La palabra bufón ha suplantado la multiplicidad de voces con las que se denominaba a este tipo de juglar en el castellano del siglo XII: cazurro, moharra o moharracho, zaharrón, truhán, botarga, albardán, etc.

Dedicados a la chanza y el escarnio, su humor mundano y desinhibido –en parte herencia de histriones y mimos romanos-, les granjeó el aplauso del público, la enemistad de sus colegas y la reprobación del clero y la nobleza. Thomas de Cabham los acusa de transformarse y trasfigurar su cuerpo por medio de torpes gestos, de humillarse a sí mismos pareciendo horribles fantasmas; fray Íñigo de Mendoza advierte que locos son los que les pagan sus bufonadas en vestidos, no los que los reciben. En el año 1274 los juglares cultos elevaron sus quejas al rey Alfonso X, que ordenó que se llamase cazurros a aquellos artistas faltos de buenas maneras, que recitan sin sentido o ejercitan su arte por calles y plazas, ganando deshonradamente el dinero. Sobresalían los bufones en la risa. Como cualquier juglar, eran bien recibidos en todas las cortes y moradas nobles. Así, cuenta Montmorth, en su  Libro de los reyes de Bretaña, cómo el conde Balduph se rapó la cabeza, tomó un arpa y se vistió de bufón para atravesar el sitio que Arturo había puesto a la ciudad de York donde se refugiaba el conde Cheldrik, su hermano. Balduph, tras hacerse popular entre la tropa tañendo con desenfado el arpa y cantando, consiguió penetrar en el castillo y fue conducido en presencia de su hermano.

La indumentaria de los bufones es la más extravagante de todo el largo periodo medieval. A esa imagen deben gran parte de su inmortalidad. La vestimenta fue el gran recurso escenográfico de estos truhanes. El bufón comenzaría como cazurro o moharracho con un modesto vestuario que evolucionaría hasta desembocar en los trajes de simétricos colores llenos de cascabeles, que imitan partes de animales o de insectos, como orejas de conejo, antenas de hormiga, etc.  El bufón, con sus trajes de llamativos tonos y caprichosas formas, se erige en el alma de la fiesta, el bromista imprescindible, el burlón implacable, aquel que corretea entre las mesas de un banquete haciendo cabriolas y volatines, aquel que parodia a aquellos que ocupan un escalón más alto en la vida del castillo medieval. El bufón es juglar en toda regla porque improvisa, declama, tañe, recita, tiene voz ante su majestad el rey.

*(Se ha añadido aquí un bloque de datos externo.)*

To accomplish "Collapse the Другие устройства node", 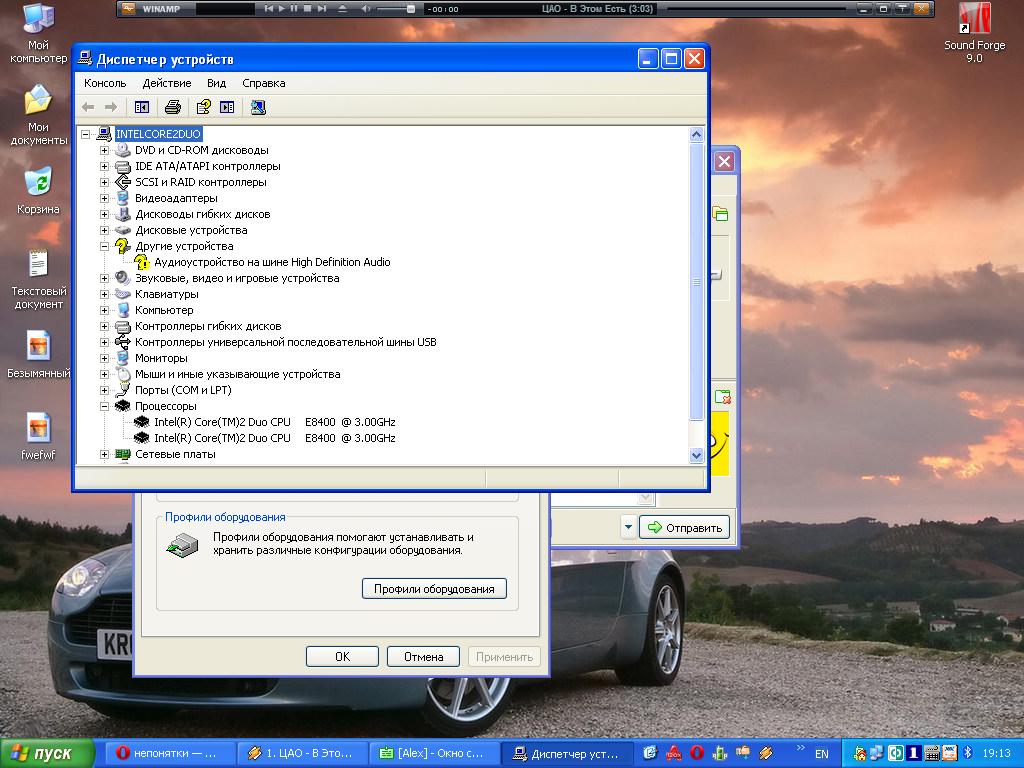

Sin duda, el humor satírico y prosaico de los bufones maculó la honra de los juglares dando lugar a interminables discusiones sobre quién debe de ser llamado juglar y quién no. El clímax de la humorística chusca del bufón lo alcanza (entre otras) la siguiente bufonada consignada en el libro Till  Eulenspiegel. Dicen que el rey de Polonia para saber cuál de sus dos bufones bufoneaba más, les conminó a zaherirse. Till Eulenspiegel se dirigió al centro de la sala, se bajó las calzas y se cagó en medio de la sala; cogió una cuchara y dividió las heces en dos partes, llamó al otro y le pidió que imitase la bufonada que iba a hacer; tomando la cuchara cogió con ella la mitad de mierda y se la comió.

Nos imaginamos a nuestro bufón con unas sonajas en la mano y una cantimplora que puede contener cualquier tipo de brebaje.

Los fondos del Museo del Juglar exhiben un traje de bufón con los colores azul y gualda formando simetrías y picos, compuesto de gorro bicorne, casaca, calzas rojas y babuchas.